Patole v. Marksberry
329 P.3d 53
Utah Ct. App.2014Background
- Patole (non‑citizen) and Marksberry married; six months after a garden incident where Patole threw objects, Marksberry grabbed him by the neck, flipped him over her hip, and held him down. No police were called; they continued cohabiting for six months and later separated.
- Patole alleged additional coercive conduct (threats to report his expired visa and threats involving her father) that delayed his petition for nearly a year.
- Patole petitioned for a protective order under the Cohabitant Abuse Act (CAA); the trial court denied the petition after finding Patole was not in immediate danger and was not "really afraid."
- Patole appealed, conceding he failed to preserve the statutory‑interpretation objection below and asked the court to review for plain error.
- The appellate court concluded the trial court misapplied the CAA by treating present fear or imminent danger as a required element when past abuse alone suffices under the statute.
- The court found the error obvious under settled precedent and prejudicial because Marksberry’s admitted conduct likely satisfied the CAA’s definition of abuse; it reversed and remanded for further proceedings.
Issues
| Issue | Plaintiff's Argument | Defendant's Argument | Held |
|---|---|---|---|
| Proper statutory test under the CAA for protective orders | Patole: CAA requires cohabitant plus either past abuse or substantial likelihood of future abuse; past abuse alone suffices | Trial court/Marksberry: denial premised on lack of immediate danger or present fear | Court held: statute provides two alternative grounds; past abuse alone suffices — trial court erred by demanding present fear/imminent danger |
| Whether error is preserved or subject to plain‑error review | Patole conceded failure to preserve, requested plain‑error review | Trial court record lacked objection at hearing | Court applied plain‑error framework and found error existed, obvious, and prejudicial |
| Whether Marksberry’s conduct constituted "abuse" under CAA | Patole: grabbing, flipping, holding him down is intentional physical harm under CAA | Marksberry: act was justified by his conduct (tantrum) | Court held: conduct was intentional and constitutes physical harm (comparable to slap); likely meets CAA abuse definition |
| Whether trial error prejudiced appellant (reasonable likelihood of a different outcome) | Patole: absent the legal error, reasonable likelihood protective order would be granted | Marksberry: justification/denial might still stand | Court held: reasonable likelihood of more favorable outcome for Patole; reversal and remand warranted |
Key Cases Cited
- Bailey v. Bayles, 52 P.3d 1158 (Utah 2002) (clarifying CAA requires cohabitant and either past abuse or substantial likelihood of immediate danger)

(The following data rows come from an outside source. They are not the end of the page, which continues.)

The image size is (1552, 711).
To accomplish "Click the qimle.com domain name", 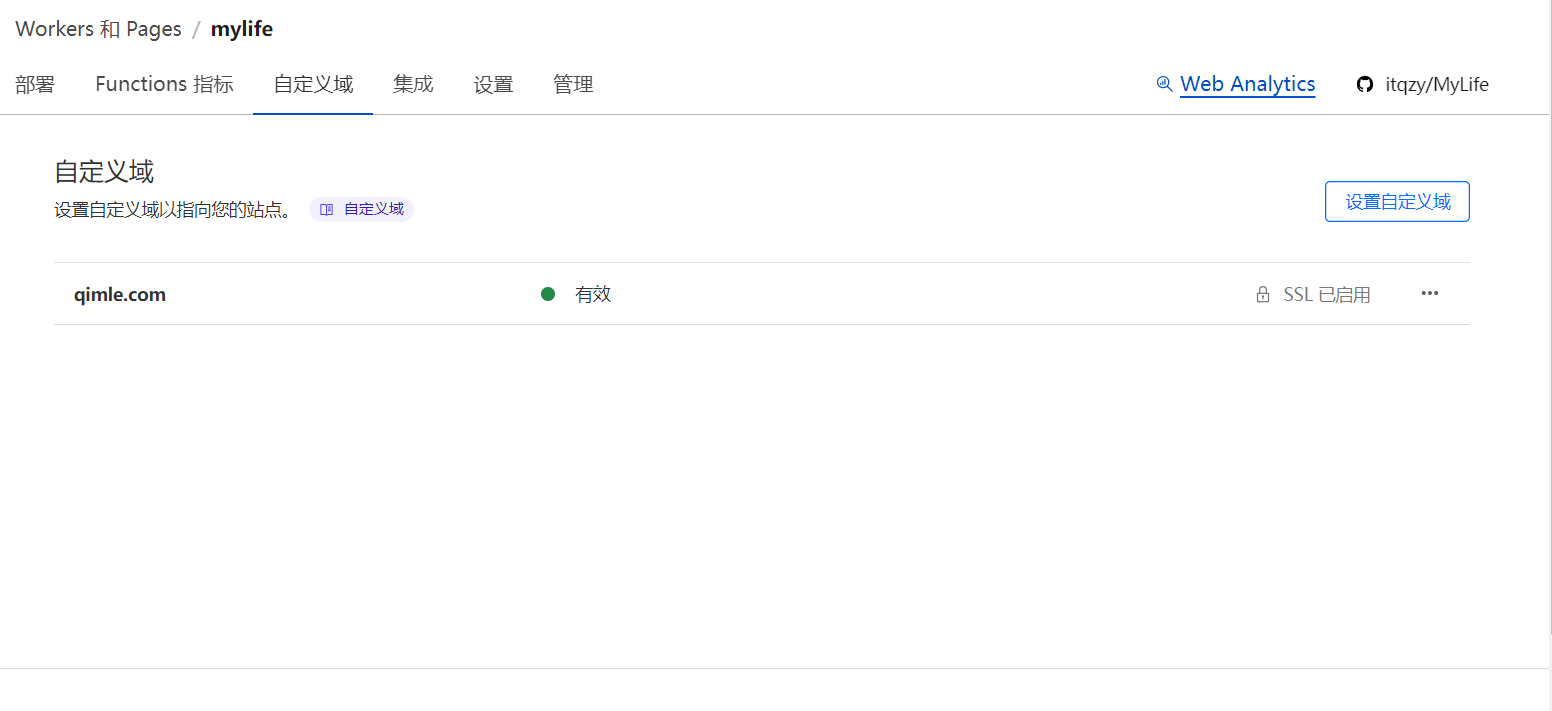I will pyautogui.click(x=120, y=295).
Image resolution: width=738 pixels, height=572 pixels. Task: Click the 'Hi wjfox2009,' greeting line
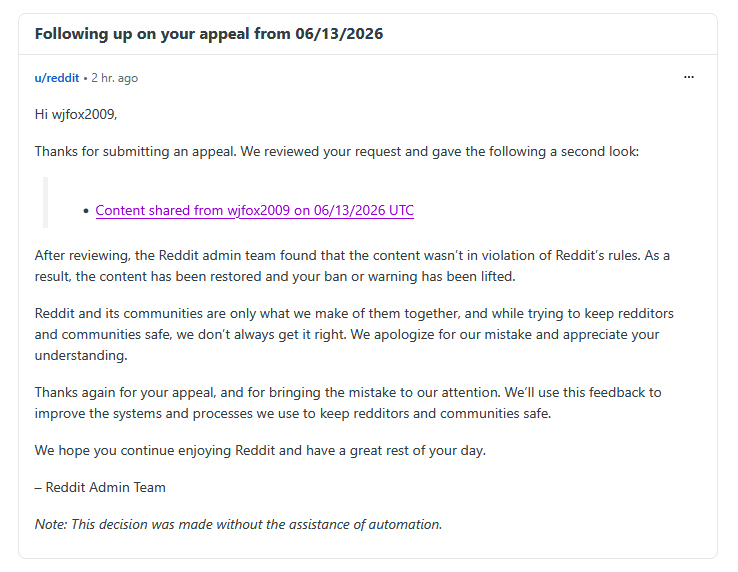pos(76,114)
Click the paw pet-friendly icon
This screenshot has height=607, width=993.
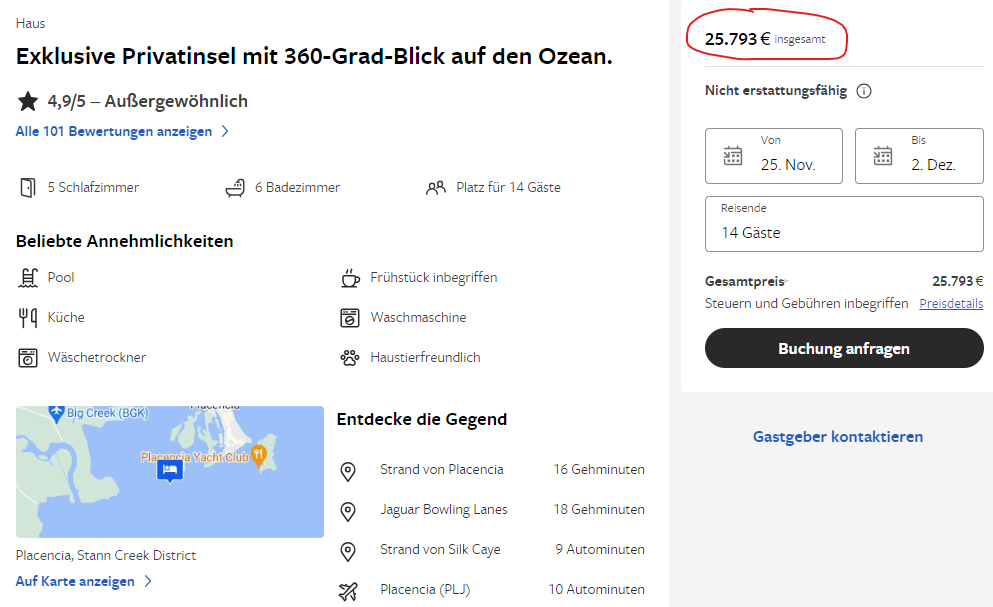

- State v. Dunn, 850 P.2d 1201 (Utah 1993) (plain‑error test)
- Strollo v. Strollo, 828 P.2d 532 (Utah Ct. App. 1992) (discussing coupling past abuse with present threat language)
- Gutierrez v. Medley, 972 P.2d 913 (Utah 1998) (statutory interpretation is reviewed de novo)
- State v. Ross, 951 P.2d 236 (Utah Ct. App. 1997) (when appellate law is unsettled, error may not be plain)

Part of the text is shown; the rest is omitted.